3 traductions différentes... (peroratio)

Que les méchants se retirent donc, pères conscrits; qu'ils se séparent des bons; qu'ils se rassemblent dans un même lieu; qu'ils mettent; je le répète encore, un mur entre eux et nous, qu'ils cessent d'attenter à la vie du consul dans sa propre maison, d'environner le tribunal du préteur, d'assiéger le sénat dans le lieu de ses délibérations, d'amasser des torches pour embraser nos demeures; enfin, qu'on puisse lire écrits sur le front de chacun les sentiments qui l'animent. Je vous le promets, pères conscrits, tels seront la vigilance des consuls, l'autorité de vos décrets, le courage des chevaliers romains, le zèle unanime de tous les gens de bien, qu'aussitôt Catilina sorti de Rome, vous verrez tous ses complots découverts, mis au grand jour, étouffés et punis. Voilà de quels présages j'accompagne ton départ, Catilina. Va, pour le salut de la république, pour ton malheur et ta ruine, pour la perte de ceux que le crime et le parricide unissent à tes destins, va commencer une guerre impie et sacrilège.  

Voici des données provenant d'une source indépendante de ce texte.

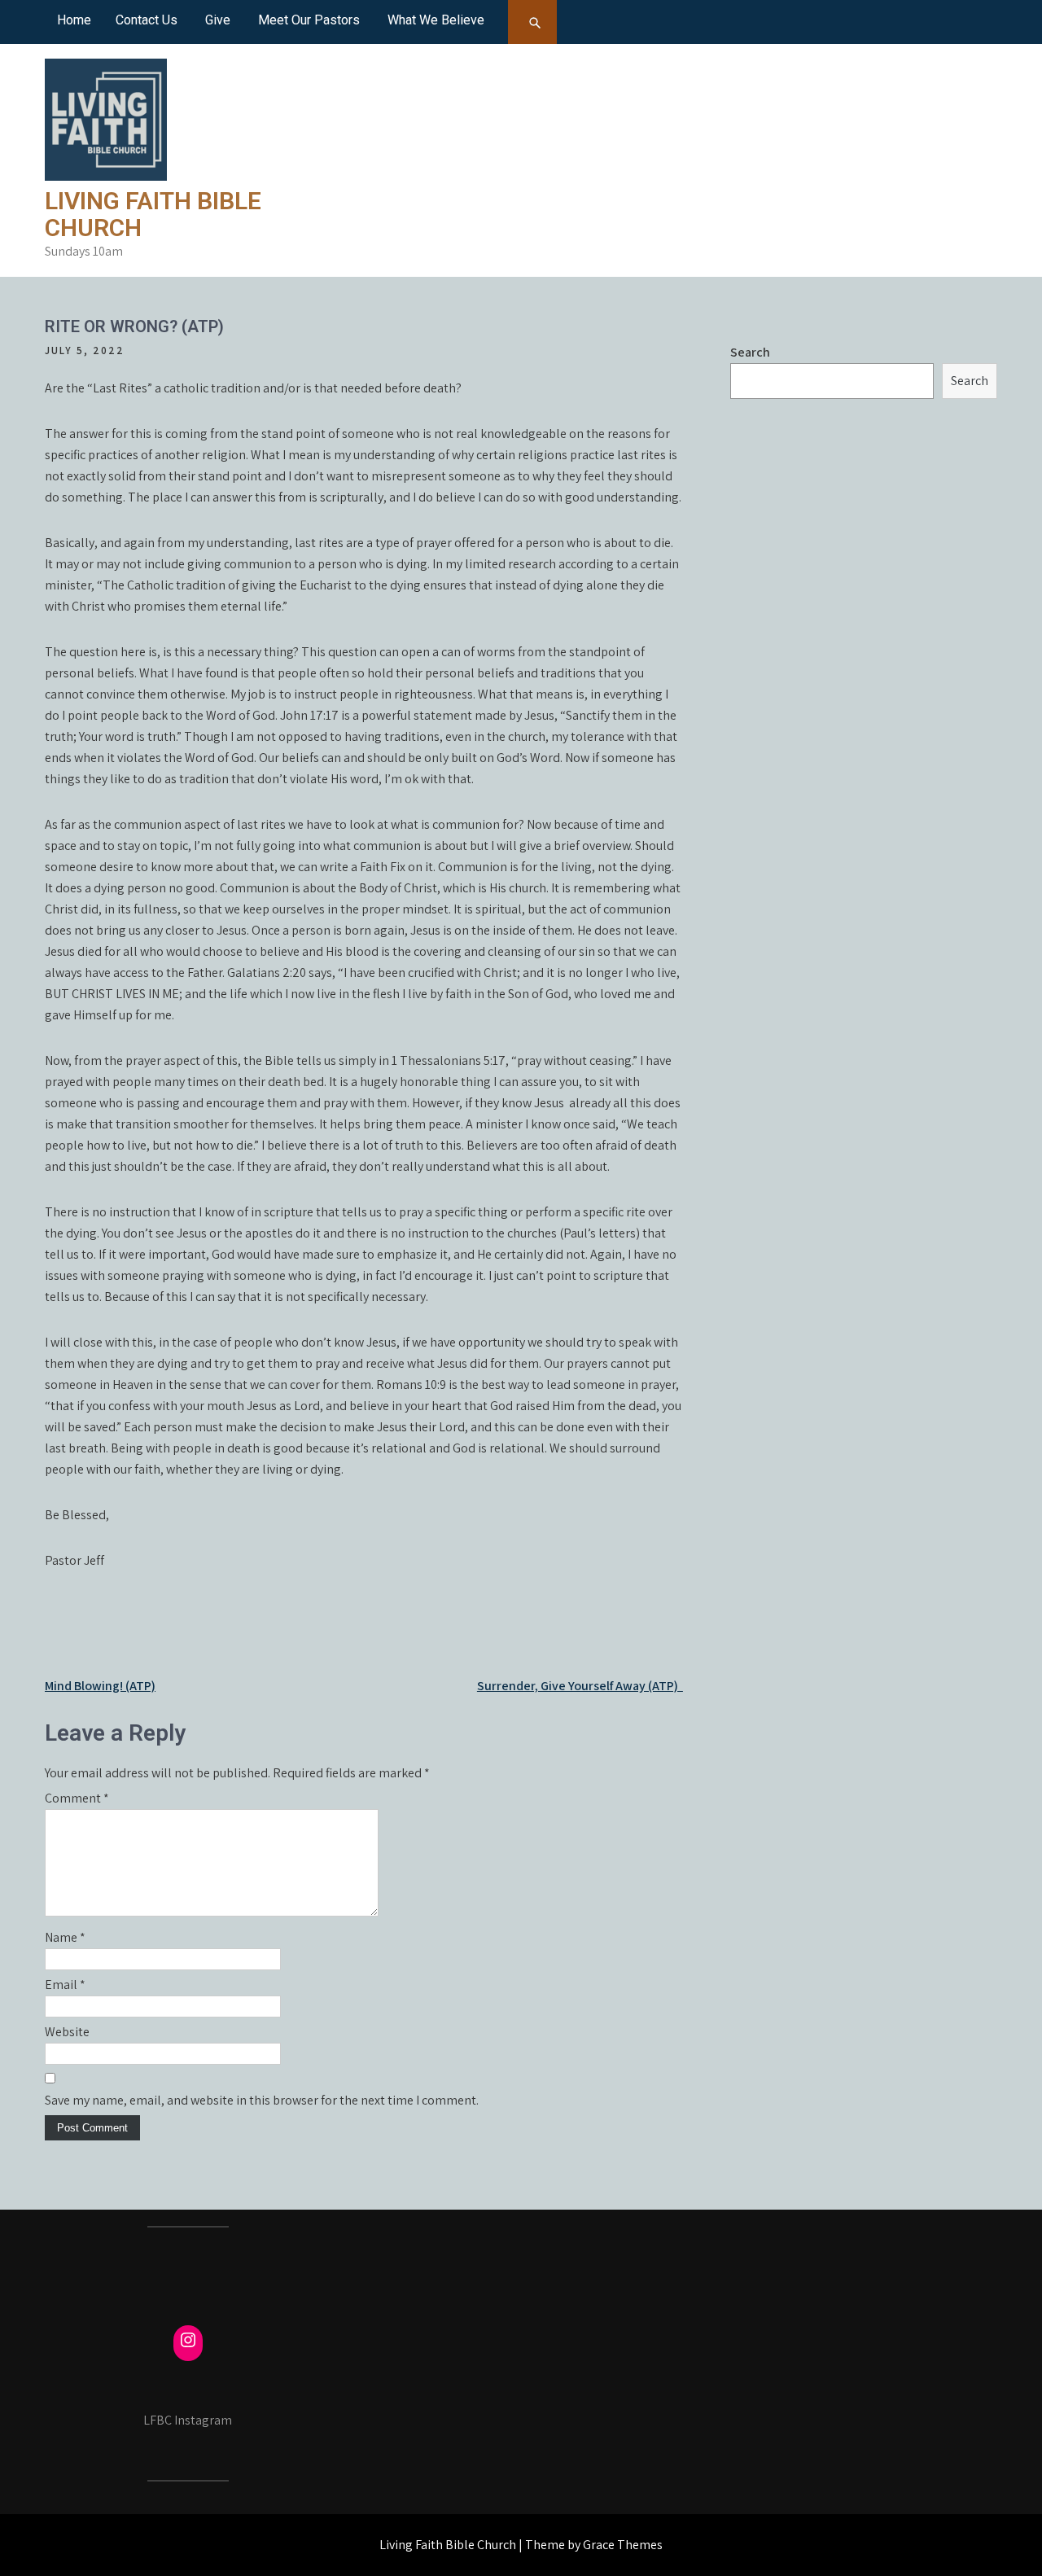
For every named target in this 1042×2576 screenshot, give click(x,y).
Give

M. Nisard. Oeuvres complètes de Cicéron, t. II, Paris, Dubochet, 1840

 

Donc, que les méchants se retirent, qu'ils se séparent des honnêtes gens, qu'ils se rassemblent en un seul lieu, qu'un mur , enfin, les sépare de nous, comme je l'ai souvent demandé ; qu'ils cessent d'attenter à la vie du consul dans sa propre maison, de faire cercle autour du tribunal du prêteur urbain, d'assiéger en armes la curie, de préparer des flèches incendiaires et des torches pour embraser Rome ; qu'on puisse enfin lire sur le front de chacun ses sentiments à l'égard de la république. Je vous promets, Pères conscrits, qu'il y aura chez vos consuls assez de vigilance, en vous assez d'autorité, chez les chevaliers romains assez de courage, entre tous les honnêtes gens assez d'accord pour que, Catilina sitôt parti, tous les complots soient dévoilés, mis en pleine lumière, étouffés et punis. Avec de tels présages, Catilina, pour le salut suprême de la république, pour ton malheur et pour ta ruine, pour la perte de ceux qui se sont liés à toi par un pacte de crimes et de parricides, pars pour cette guerre impie et monstrueuse.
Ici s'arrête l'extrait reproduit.